Soutenir les nouvelles solutions de portage

Dans son rapport, le CGAAER évoque les « nouveaux intervenants » ainsi que les « initiatives citoyennes » s’emparant de la question foncière, motivés par les enjeux de renouvellement des générations. Ces initiatives « répondent à des besoins émergeants et même modestement, elles complètent plus que concurrencent les solutions de portage traditionnelles, relate la mission. Elles adoptent une approche intégrée intéressant tout particulièrement les nouveaux publics candidats à l’installation (NIMA) et un nouveau public d’investisseurs en quête de sens pour leur placement. Leur développement mérite d’être accompagné notamment pour le portage de long terme (10-30 ans), sans exclure l’acquisition par l’exploitant pendant cette période ». Le CGAAER a identifié deux besoins spécifiques, à savoir la couverture du risque des premières opérations et le gage de fonds institutionnels pour assurer la levée de fonds privés.  La mission propose de créer constituer un fonds de garantie dont la gestion pourrait être confiée à Bpifrance et un fonds d’amorçage confié à la Banque des territoires.

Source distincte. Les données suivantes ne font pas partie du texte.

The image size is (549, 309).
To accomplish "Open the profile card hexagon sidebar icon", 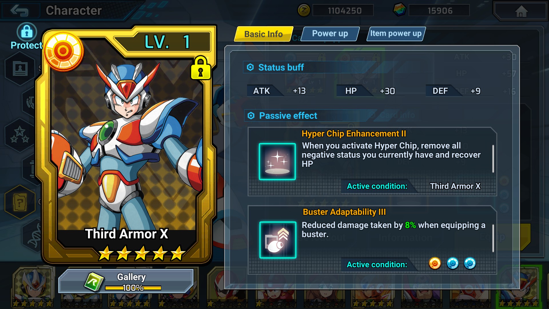I will tap(20, 69).
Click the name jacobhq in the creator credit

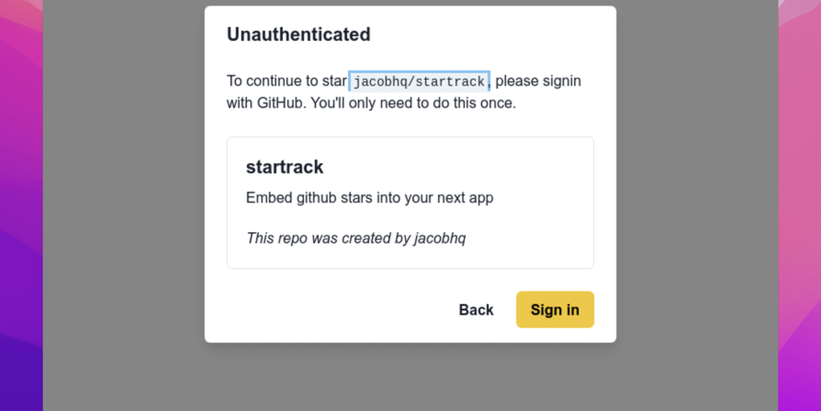coord(440,238)
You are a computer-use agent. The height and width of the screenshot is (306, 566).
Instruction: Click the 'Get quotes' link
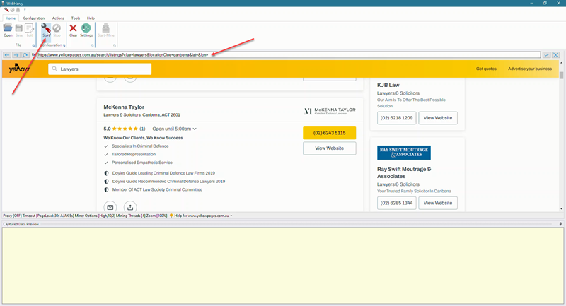tap(486, 69)
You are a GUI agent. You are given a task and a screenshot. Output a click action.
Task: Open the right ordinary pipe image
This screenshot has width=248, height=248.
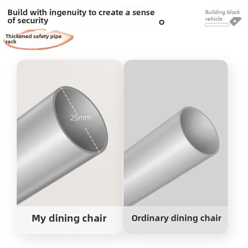(x=176, y=133)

Elle propose également de considérer les foncières comme exploitant agricole au regard des aides à l’investissement

Créer un observatoire national indépendant

La mission recommande enfin de créer un observatoire national du foncier, qui ne soit pas impliqué dans la régulation du foncier agricole, destiné à combler l’insuffisance de données. « Le portage du foncier agricole et plus généralement la transmission en agriculture dans laquelle il s’inscrit, souffrent incontestablement de difficultés à disposer de données statistiques dans plusieurs domaines, tout particulièrement : le foncier agricole, sa propriété, son usage et sa transmission ; les modes de faire-valoir et leurs évolutions respectives. Les analyses souffrent de l’indisponibilité de données à un niveau suffisamment détaillé et intégrant les sciences humaines et sociales, pourtant indispensables pour caractériser et quantifier les situations et les enjeux du portage du foncier et nécessaires pour objectiver le diagnostic et les débats. Ces difficultés sont fréquemment relevées dans la bibliographie. Les rédacteurs y ont eux-mêmes été confrontés ».